» About this exercise: Read through the lines below for the string "agent" and copy each one that has it.
>>>
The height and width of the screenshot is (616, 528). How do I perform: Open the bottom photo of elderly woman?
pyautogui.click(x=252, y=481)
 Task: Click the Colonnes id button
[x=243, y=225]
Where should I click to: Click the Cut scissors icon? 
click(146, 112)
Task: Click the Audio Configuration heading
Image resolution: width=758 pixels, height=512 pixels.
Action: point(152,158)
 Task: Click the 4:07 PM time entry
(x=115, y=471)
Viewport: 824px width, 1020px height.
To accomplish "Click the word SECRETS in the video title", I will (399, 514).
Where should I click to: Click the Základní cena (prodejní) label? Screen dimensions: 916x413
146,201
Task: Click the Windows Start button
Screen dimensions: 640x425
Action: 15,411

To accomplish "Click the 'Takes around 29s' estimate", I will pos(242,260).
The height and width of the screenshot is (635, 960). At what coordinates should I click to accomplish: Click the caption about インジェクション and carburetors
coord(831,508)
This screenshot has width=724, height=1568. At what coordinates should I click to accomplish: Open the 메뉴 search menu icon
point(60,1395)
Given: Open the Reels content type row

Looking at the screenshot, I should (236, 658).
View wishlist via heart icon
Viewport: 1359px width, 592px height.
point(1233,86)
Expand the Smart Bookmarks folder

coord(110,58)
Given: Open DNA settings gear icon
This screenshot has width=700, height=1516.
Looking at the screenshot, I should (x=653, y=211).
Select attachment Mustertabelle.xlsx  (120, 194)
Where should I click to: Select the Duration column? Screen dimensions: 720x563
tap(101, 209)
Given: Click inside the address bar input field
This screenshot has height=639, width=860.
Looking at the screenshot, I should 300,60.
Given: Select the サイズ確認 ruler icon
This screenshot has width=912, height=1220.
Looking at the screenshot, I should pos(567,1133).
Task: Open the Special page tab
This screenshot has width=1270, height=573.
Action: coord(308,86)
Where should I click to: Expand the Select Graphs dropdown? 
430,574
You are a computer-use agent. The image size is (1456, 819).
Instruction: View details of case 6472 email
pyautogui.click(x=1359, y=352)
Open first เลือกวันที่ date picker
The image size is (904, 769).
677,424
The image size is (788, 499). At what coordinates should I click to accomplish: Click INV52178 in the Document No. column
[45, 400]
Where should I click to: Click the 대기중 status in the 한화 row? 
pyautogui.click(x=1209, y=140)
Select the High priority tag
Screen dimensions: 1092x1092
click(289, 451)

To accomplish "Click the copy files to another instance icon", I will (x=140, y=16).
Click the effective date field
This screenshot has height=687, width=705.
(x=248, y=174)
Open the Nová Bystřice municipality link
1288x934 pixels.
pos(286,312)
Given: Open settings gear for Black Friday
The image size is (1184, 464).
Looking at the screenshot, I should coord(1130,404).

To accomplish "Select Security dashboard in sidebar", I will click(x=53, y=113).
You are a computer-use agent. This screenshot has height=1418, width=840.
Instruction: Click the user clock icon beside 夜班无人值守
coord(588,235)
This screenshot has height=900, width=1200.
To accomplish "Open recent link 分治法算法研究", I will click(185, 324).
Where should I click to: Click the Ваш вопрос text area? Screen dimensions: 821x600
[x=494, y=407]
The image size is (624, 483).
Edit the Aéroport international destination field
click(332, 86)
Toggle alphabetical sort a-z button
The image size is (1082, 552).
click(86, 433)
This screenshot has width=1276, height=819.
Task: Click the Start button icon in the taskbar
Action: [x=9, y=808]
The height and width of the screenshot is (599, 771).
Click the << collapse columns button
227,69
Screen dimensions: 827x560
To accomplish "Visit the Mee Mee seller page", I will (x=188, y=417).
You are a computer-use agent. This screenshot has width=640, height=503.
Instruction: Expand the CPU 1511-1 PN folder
<<<
» Expected answer:
You are a computer-use agent. The image size is (1456, 819).
You are a computer-use agent. This screenshot has height=1418, width=840.
You are a computer-use agent. This screenshot has width=640, height=503.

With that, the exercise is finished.